« Aujourd’hui il fait beau et c’est la Sainte-Dorothée. » Même si Matteo Salvini ne s’est pas privé ces dernières années de faire référence au catholicisme, brandissant dès qu’il est possible le chapelet ou l’Evangile, il n’est tout de même pas fréquent de le voir commencer un point de presse par l’éphéméride. C’est pourtant ce qu’il s’est passé samedi après-midi, à Rome, alors que le dirigeant de la Ligue (extrême droite) et ancien ministre de l’intérieur du premier gouvernement Conte sortait de Montecitorio (siège de la Chambre des députés) après son entrevue avec l’ancien président de la Banque centrale européenne (BCE) Mario Draghi, désigné pour former, avec son soutien, le prochain exécutif italien.
En évoquant sainte Dorothée, Matteo Salvini ne cherchait pas particulièrement à citer une martyre chrétienne du IVe siècle, patronne des jardiniers et des jeunes mariés. Le clin d’œil est ailleurs : il s’agit de rappeler le temps de la Démocratie chrétienne, dont une des tendances les plus influentes s’était constituée dans un couvent de Rome dédié à la sainte et la priait chaque année, le 6 février.

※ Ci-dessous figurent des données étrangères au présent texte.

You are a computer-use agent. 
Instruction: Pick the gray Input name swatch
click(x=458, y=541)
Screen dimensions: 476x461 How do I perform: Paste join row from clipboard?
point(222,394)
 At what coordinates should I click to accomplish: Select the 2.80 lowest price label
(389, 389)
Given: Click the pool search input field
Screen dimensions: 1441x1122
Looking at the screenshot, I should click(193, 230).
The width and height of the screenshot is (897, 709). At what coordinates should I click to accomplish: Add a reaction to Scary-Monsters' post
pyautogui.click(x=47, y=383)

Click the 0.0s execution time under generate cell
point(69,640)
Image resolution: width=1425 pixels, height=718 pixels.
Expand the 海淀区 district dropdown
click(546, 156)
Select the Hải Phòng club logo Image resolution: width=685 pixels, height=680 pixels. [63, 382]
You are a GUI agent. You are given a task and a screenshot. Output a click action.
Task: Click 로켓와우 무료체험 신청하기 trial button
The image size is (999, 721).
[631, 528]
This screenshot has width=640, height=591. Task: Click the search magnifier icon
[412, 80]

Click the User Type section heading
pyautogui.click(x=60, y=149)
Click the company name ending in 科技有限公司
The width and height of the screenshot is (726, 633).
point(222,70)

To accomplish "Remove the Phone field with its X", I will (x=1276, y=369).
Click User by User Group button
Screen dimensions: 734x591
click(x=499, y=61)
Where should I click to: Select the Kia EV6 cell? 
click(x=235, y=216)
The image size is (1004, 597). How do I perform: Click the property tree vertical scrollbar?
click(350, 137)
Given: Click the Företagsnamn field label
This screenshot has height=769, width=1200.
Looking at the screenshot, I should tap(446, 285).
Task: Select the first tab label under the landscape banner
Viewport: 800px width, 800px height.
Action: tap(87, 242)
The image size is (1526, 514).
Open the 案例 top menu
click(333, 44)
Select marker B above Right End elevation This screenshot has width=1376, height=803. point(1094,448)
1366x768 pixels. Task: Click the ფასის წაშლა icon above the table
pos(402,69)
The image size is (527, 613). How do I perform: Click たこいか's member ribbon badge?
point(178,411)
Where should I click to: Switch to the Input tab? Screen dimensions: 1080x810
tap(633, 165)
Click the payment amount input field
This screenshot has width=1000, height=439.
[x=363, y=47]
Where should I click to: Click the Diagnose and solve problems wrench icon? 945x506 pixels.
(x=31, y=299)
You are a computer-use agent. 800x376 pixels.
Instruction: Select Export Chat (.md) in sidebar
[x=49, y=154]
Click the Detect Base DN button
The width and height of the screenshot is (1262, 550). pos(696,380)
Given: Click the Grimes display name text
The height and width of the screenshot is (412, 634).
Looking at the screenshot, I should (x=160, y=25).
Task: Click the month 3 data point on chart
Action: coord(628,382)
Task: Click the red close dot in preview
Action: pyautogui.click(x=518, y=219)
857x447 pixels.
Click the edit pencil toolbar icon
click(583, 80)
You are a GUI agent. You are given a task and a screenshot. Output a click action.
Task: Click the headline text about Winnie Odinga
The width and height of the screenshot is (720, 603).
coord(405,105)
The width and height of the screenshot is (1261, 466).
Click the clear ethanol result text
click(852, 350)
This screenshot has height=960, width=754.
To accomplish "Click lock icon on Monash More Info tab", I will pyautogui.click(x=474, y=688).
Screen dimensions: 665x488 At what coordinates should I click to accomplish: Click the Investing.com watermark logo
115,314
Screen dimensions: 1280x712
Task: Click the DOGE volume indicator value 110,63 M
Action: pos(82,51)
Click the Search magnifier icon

Ce clin d’œil à l’âge d’or de la démocratie chrétienne est tout sauf innocent, au moment d’annoncer son ralliement au gouvernement Draghi qui s’ébauche, ouvrant la voie à la définition d’une majorité couvrant presque l’ensemble du paysage politique.
Quelques heures plus tard, sur Radio 24, il résumera les raisons de ce virage tactique : « Je laisse aux autres les étiquettes : fasciste, communiste, européiste. Moi je suis quelqu’un de pragmatique et concret. Si, avec le professeur Draghi, on peut parler de baisse des taxes pour les personnes et les entreprises, j’en suis. » Quelques instants après, sur les rapports avec Bruxelles, il déclare : « Nous avons les mains, les pieds, le cœur et le cerveau en Europe, mais naturellement je veux une Europe qui défende les entreprises et l’agriculture italiennes. » En conséquence, le soutien à l’ancien président de la Banque centrale européenne ne fait plus l’ombre d’un doute : avec lui, « on peut rester en Europe la tête haute ».
Infléchissements successifs
Matteo Salvini n’a pas été touché par la grâce en un instant, samedi après-midi. Sa « conversion » européenne n’est pas une bascule soudaine, mais plutôt le résultat de mois d’infléchissements successifs. Quand il est arrivé à la tête de la Ligue, fin 2013, Matteo Salvini a choisi de construire son discours autour du rejet de Bruxelles, de l’euro et des migrants. Cette rhétorique lui a permis, en cinq ans, de transformer un petit parti à l’influence marginale, menacé de disparition, en force dominante à l’échelle nationale (moins de 7 % aux élections européennes de 2014 contre 35 % cinq ans plus tard).